1. “A great writer is, so to speak, a second government in his country. And for that reason no regime has ever loved great writers, only minor ones.”
2. "A man is happy so long as he chooses to be happy and nothing can stop him."
3. "Blow the dust off the clock. Your watches are behind the times. Throw open the heavy curtains which are so dear to you -- you do not even suspect that the day has already dawned outside."
4. “Everything you add to the truth subtracts from the truth.”
5. “Generosity is a two-edged virtue for an artist - it nourishes his imagination but has a fatal effect on his routine.”
6. “Hastiness and superficiality are the psychic diseases of the twentieth century, and more than anywhere else this disease is reflected in the press.”
7. “Human beings yield in many situations, even important and spiritual and central ones, as long as it prolongs one's well-being.”
8. "I am of course confident that I will fulfill my tasks as a writer in all circumstances -- from my grave even more successfully and more irrefutably than in my lifetime. No one can bar the road to truth, and to advance its cause I am prepared to accept even death. But may it be that repeated lessons will finally teach us not to stop the writer's pen during his lifetime? At no time has this ennobled our history."
9. "If only there were evil people somewhere insidiously committing evil deeds and it were necessary only to separate them from the rest of us and destroy them. But the line dividing good and evil cuts through the heart of every human being. And who is willing to destroy a piece of their own heart?"
10. “It is the artist who realizes that there is a supreme force above him and works gladly away as a small apprentice under God's heaven.”
11. "It is time in the West to defend not so much human rights as human obligations."
12. "Justice is conscience, not a personal conscience but the conscience of the whole of humanity. Those who clearly recognize the voice of their own conscience usually recognize also the voice of justice."
13. “Literature that is not the breath of contemporary society, that dares not transmit the pains and fears of that society, that does not warn in time against threatening moral and social dangers -- such literature does not deserve the name of literature; it is only a façade. Such literature loses the confidence of its own people, and its published works are used as wastepaper instead of being read.”
14. “Literature transmits incontrovertible condensed experience . . . from generation to generation. In this way literature becomes the living memory of a nation.”
15. “Not everything has a name. Some things lead us into a realm beyond words.”
16. “One should never direct people towards happiness, because happiness too is an idol of the market-place. One should direct them towards mutual affection. A beast gnawing at its prey can be happy too, but only human beings can feel affection for each other, and this is the highest achievement they can aspire to.”

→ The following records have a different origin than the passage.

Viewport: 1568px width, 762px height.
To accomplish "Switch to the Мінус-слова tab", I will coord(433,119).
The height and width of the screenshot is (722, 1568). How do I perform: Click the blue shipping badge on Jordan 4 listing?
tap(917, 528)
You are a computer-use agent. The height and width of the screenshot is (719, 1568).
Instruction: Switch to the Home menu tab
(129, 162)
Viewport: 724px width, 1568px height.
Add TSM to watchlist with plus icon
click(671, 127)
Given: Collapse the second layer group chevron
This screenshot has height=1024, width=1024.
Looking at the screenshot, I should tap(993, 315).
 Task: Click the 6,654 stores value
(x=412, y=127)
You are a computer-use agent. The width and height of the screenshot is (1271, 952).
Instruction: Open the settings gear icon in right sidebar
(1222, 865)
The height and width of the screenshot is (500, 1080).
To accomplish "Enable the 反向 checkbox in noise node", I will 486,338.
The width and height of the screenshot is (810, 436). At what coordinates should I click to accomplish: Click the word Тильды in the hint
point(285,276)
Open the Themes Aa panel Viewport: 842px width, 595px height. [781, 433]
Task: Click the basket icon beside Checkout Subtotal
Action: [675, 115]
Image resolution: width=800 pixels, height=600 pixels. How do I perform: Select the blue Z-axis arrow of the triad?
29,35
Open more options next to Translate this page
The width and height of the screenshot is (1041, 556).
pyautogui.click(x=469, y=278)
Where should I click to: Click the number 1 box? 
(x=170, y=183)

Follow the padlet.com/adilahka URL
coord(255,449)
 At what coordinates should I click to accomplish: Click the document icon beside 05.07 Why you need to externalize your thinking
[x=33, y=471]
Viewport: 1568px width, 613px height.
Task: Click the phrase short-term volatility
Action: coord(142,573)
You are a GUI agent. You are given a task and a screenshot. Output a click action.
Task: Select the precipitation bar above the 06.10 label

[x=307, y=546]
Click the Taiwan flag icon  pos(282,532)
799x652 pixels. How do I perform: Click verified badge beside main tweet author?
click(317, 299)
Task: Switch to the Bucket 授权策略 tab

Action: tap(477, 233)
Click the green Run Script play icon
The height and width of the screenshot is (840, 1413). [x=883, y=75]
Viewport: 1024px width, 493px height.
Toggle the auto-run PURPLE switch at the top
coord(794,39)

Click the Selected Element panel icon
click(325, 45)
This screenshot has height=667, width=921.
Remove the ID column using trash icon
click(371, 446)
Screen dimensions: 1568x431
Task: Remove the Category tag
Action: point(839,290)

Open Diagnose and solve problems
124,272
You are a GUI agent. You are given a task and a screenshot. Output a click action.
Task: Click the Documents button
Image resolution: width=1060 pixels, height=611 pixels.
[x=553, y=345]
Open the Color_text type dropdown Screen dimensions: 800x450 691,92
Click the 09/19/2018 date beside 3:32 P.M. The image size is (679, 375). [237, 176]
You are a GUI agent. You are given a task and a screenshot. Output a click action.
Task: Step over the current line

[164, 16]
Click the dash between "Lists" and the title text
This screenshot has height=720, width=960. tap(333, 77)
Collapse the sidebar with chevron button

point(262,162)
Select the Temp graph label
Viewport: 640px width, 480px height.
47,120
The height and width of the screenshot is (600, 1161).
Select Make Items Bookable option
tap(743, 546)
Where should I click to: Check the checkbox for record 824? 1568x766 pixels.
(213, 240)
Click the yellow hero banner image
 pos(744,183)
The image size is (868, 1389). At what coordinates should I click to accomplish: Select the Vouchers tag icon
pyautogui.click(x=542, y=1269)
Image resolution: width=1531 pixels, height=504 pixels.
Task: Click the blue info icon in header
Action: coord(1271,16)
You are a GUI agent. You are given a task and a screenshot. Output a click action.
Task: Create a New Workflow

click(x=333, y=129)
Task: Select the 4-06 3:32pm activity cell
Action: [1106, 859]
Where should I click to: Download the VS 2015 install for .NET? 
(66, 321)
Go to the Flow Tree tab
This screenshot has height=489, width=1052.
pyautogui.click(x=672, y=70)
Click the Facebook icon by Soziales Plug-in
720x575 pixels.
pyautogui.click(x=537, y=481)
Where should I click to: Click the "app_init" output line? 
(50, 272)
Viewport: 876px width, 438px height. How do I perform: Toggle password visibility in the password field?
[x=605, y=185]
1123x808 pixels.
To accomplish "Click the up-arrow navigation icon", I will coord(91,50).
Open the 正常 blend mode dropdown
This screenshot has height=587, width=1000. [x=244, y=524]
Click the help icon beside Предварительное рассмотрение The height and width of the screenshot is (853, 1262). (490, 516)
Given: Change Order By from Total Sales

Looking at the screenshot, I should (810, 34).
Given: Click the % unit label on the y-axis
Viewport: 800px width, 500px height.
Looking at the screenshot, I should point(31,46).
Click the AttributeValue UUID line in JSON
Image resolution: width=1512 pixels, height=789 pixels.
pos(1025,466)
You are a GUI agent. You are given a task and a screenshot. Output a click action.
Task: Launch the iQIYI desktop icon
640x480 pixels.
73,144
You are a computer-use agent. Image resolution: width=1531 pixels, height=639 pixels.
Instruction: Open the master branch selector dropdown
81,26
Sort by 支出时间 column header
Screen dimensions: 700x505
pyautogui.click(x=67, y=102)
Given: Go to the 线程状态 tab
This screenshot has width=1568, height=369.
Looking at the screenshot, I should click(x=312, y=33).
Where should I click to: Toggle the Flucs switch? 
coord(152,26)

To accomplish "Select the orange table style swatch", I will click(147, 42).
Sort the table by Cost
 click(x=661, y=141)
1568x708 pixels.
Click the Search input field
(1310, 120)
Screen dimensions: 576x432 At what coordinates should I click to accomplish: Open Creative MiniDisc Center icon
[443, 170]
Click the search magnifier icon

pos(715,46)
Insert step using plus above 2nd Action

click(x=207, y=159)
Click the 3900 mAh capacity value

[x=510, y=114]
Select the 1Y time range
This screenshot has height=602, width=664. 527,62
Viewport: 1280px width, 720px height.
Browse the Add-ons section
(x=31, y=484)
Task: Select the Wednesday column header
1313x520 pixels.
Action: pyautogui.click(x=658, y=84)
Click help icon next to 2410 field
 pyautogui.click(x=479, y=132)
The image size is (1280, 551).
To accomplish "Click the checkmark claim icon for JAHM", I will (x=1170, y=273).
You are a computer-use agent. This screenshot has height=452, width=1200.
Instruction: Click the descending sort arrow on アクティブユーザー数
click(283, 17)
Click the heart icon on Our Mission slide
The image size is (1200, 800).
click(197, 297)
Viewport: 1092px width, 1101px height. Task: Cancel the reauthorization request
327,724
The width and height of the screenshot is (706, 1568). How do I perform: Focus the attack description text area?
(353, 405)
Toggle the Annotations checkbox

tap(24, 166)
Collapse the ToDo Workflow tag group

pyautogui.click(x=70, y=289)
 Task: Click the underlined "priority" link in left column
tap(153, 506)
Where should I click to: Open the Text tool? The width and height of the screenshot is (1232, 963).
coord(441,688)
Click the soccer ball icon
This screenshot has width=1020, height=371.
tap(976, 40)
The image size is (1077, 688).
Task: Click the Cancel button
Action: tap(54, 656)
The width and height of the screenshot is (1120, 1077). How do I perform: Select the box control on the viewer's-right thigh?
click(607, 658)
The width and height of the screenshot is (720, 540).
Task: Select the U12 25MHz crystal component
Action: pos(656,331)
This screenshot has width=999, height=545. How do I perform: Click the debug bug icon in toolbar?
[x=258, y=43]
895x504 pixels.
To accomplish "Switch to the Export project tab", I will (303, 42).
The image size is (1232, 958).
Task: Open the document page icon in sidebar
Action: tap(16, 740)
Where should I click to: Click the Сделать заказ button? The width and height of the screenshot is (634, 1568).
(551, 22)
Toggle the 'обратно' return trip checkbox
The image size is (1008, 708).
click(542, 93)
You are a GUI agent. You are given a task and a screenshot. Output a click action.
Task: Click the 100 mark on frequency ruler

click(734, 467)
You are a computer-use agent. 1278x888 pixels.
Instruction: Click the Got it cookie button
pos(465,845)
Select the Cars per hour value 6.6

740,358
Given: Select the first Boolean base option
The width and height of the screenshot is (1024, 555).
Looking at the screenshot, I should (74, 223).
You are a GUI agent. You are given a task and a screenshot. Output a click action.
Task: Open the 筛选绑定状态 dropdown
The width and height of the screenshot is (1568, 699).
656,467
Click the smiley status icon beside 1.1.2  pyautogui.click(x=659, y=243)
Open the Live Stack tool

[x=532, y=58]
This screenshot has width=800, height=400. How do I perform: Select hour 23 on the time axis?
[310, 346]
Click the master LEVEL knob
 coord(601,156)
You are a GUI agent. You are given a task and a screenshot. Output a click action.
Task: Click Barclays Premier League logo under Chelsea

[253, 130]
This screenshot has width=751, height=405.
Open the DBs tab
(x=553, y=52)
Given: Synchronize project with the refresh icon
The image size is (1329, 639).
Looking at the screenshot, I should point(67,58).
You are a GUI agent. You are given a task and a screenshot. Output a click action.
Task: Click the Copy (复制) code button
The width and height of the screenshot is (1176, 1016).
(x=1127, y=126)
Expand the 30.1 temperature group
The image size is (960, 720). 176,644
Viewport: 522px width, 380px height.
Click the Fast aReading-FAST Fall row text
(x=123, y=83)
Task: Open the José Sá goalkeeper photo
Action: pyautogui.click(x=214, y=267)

17. “Our envy of others devours us most of all.”
18. ”Own only what you can carry with you; know language, know countries, know people. Let your memory be your travel bag.”
19. “The line separating good and evil passes not through states, nor between political parties either - but right through every human heart.”
20. “The salvation of mankind lies only in making everything the concern of all.”
21. "Violence can only be concealed by a lie, and the lie can only be maintained by violence. Any man who has once proclaimed violence as his method is inevitably forced to take the lie as his principle."
22. “We do not err because truth is difficult to see. It is visible at a glance. We err because this is more comfortable.”
23. "Woe to that nation whose literature is cut short by the intrusion of force. This is not merely interference with freedom of the press but the sealing up of a nation's heart, the excision of its memory."
24. “You only have power over people so long as you don't take everything away from them. But when you've robbed a man of everything he's no longer in your power -- he's free again.”